The President of the University of Michigan is the principal executive officer of the University of Michigan. The office was created by the Michigan Constitution of 1850, which also specified that the president was to be appointed by the Regents of the University of Michigan and preside at their meetings, but without a vote. Between the establishment of the University of Michigan in 1837 and 1850, the Board of Regents ran the university directly; although they were, by law, supposed to appoint a Chancellor to administer the university, they never did, and instead a rotating roster of professors carried out the day-to-day administration duties.

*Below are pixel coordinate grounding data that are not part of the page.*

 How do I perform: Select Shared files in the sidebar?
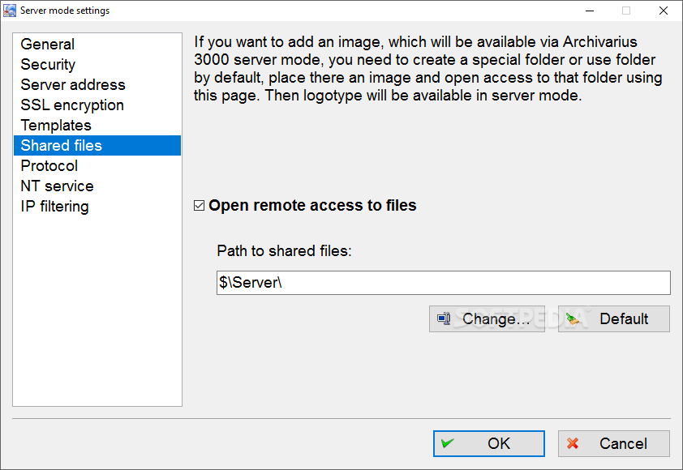click(x=62, y=146)
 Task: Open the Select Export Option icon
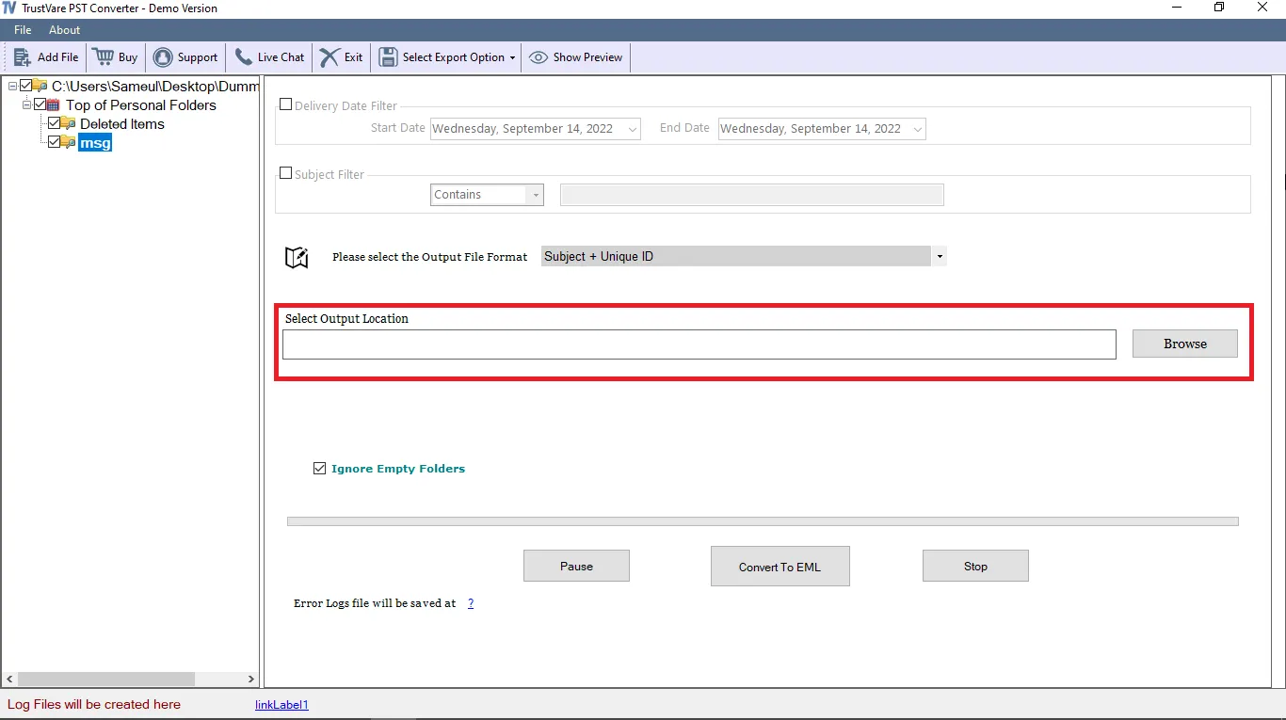387,57
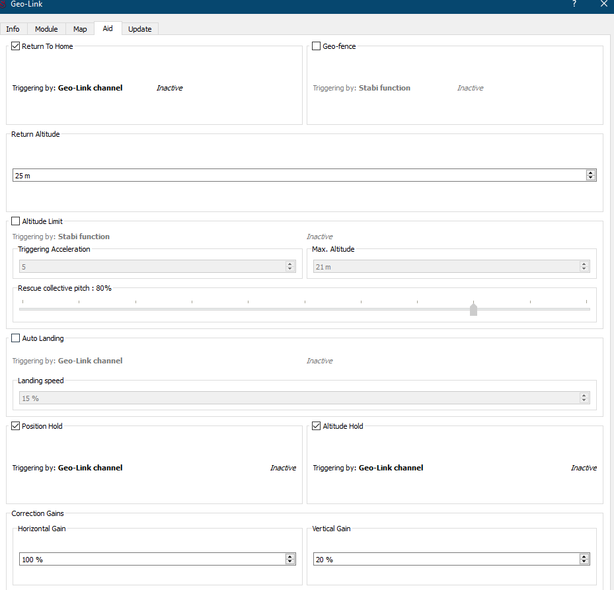Decrease Vertical Gain using down arrow
The height and width of the screenshot is (590, 614).
tap(584, 562)
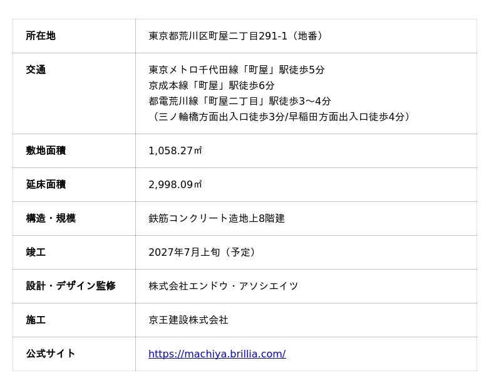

While the modern office was created in 1850, the University of Michigan itself now traces its date of founding to 1817, when its precursor, the University of Michigania, was founded. The only president of that institution, Rev. John Monteith, is listed below, but is not officially considered to have been a president of the University of Michigan.

The first President of the University of Michigan was Henry Philip Tappan. The position had originally been offered to Henry Barnard, but he declined, and Tappan and John Hiram Lathrop (then Chancellor of the University of Wisconsin–Madison) were nominated as new choices, after which Tappan was unanimously elected. Barnard later succeeded Lathrop at Wisconsin.

The 14th and current President of the University of Michigan is Mark S. Schlissel, appointed in 2014. Of the previous presidents:

Source: (Bentley Historical Library 2004)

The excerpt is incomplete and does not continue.